Kita berdoa tim medis dan semua pahlawan di garda depan yang gugur melawan korona masuk dalam kategori orang yang berjuang di jalan Allah dan wafat karena wabah.
Meski demikian, kita juga wajib mengingatkan jika itu semua adalah tanda-tanda husnul khatimah. Jadi, belum dipastikan jika mereka yang gugur di jalan Allah bisa menikmati husnul khatimah dan masuk ke dalam surga. Niat seseorang dalam menjalankan sebuah amal amat memengaruhi statusnya kelak saat menghadap Allah SWT.

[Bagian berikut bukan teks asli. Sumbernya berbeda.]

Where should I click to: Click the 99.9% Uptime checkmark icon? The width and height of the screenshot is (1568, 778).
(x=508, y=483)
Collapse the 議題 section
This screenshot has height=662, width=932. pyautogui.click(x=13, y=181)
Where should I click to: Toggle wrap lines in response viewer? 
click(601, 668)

Pada Perang Uhud, tersebutlah salah seorang mujahid yang gugur di jalan Allah. Dialah Qotzman. Meski demikian, Rasulullah SAW bersabda jika dia termasuk penghuni neraka karena sebelum berangkat perang, dia telah berkata, "Demi Allah, aku berperang bukan karena agama, melainkan hanya sekadar menjaga kehormatan Madinah agar tidak dihancurkan kaum Quraisy. Aku berperang hanyalah untuk membela kehormatan kaumku."

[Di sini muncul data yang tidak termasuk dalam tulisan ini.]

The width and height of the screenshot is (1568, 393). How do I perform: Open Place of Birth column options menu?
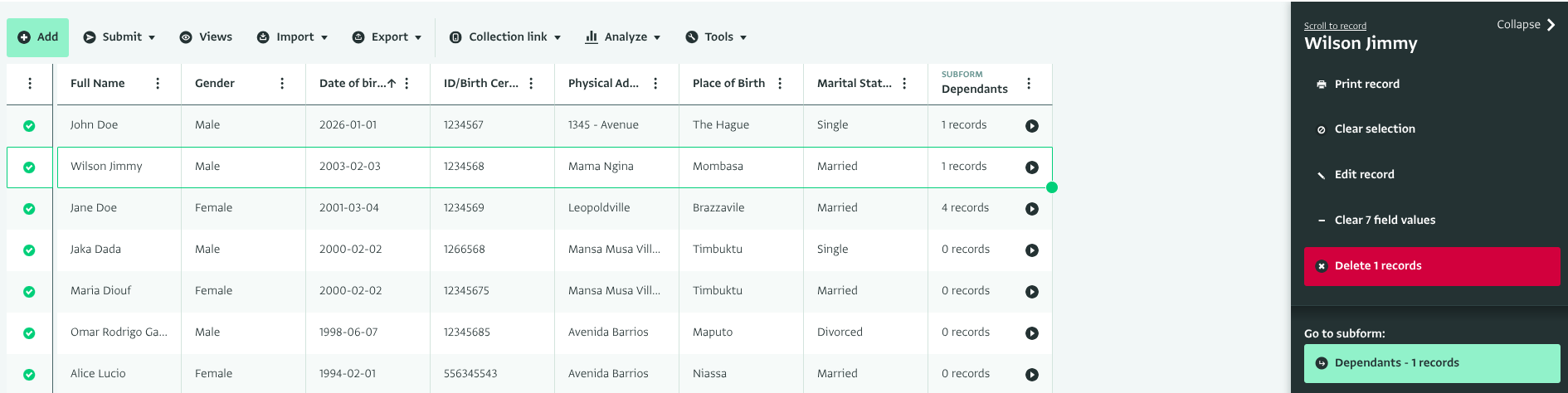pos(780,84)
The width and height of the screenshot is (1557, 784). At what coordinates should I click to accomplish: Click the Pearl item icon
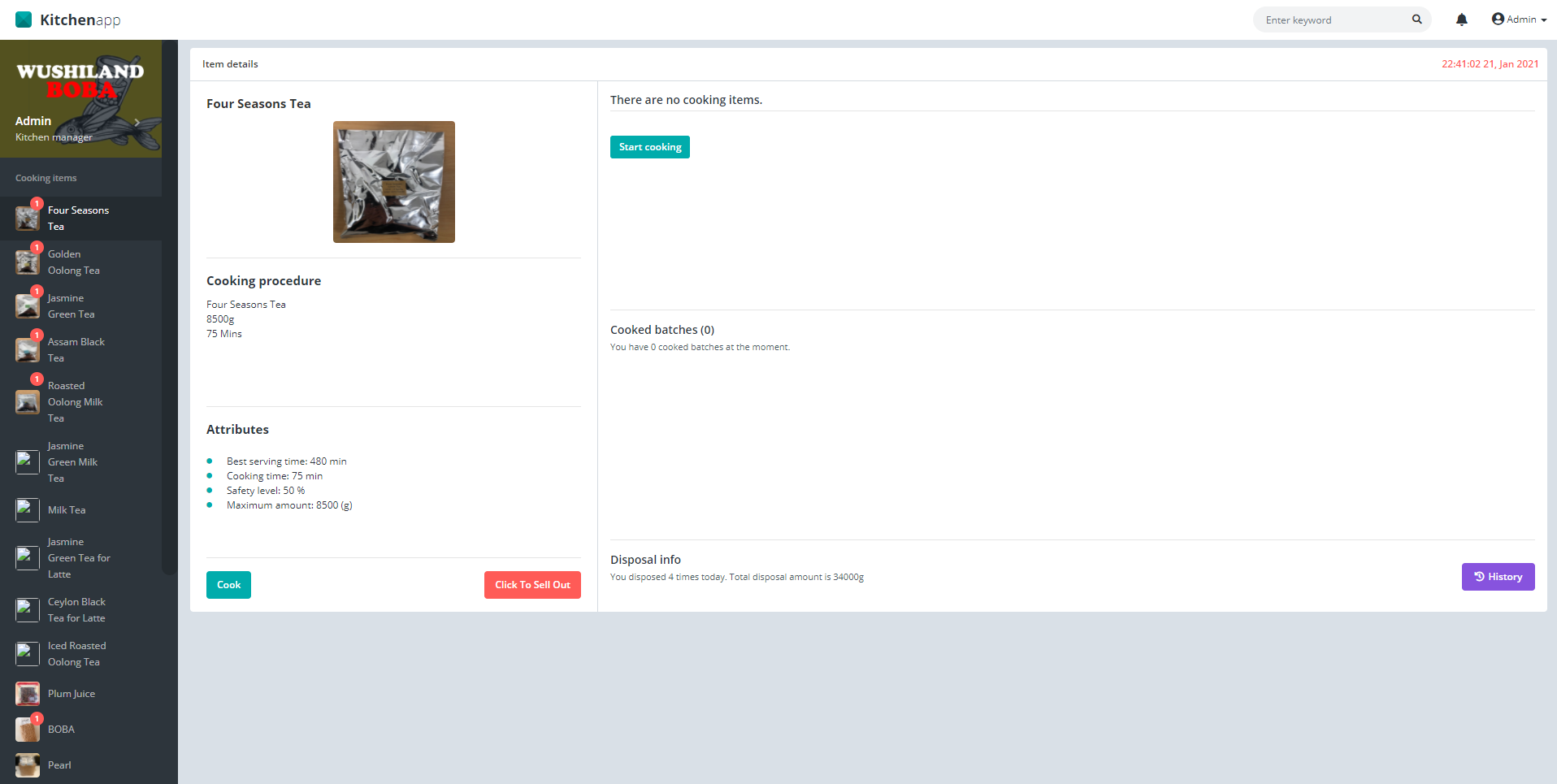28,765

Pada petuah hikmah lainnya, sang syekh berujar, “Agar ujian terasa ringan, harusnya engkau mengetahui bahwa Allahlah yang memberimu ujian. Dzat yang menetapkan beragam takdir atasmu adalah Dzat yang membiasakanmu merasakan sebaik-baiknya pilihan-Nya.”
Di sinilah hati kita bisa terhibur saat menghadapi ujian. Syekh Ibnu 'Atha'illah menjelaskan, Allah selalu berbuat baik ketika Dia memberi cobaan berupa sakit, miskin, atau mencabut nyawa orang yang kita cintai. Karena itu, yang benar dan lebih baik kita lakukan adalah sabar dalam menyikapi dengan baik untuk melalui cobaan itu. Ujian Allah kepada hamba-Nya tidak lepas dari rasa kasih-Nya kepada hamba-hamba-Nya. Tidakkah belas kasih Allah pun lebih besar ketimbang kasih sayang ayah kepada putranya?
"Dialah yang memberi rahmat kepadamu dan malaikat-Nya (memohonkan ampunan untukmu), supaya Dia mengeluarkan kamu dari kegelapan kepada cahaya (yang terang). Dan adalah Dia Maha Penyayang kepada orang-orang yang beriman." (QS al-Ahzab: 43).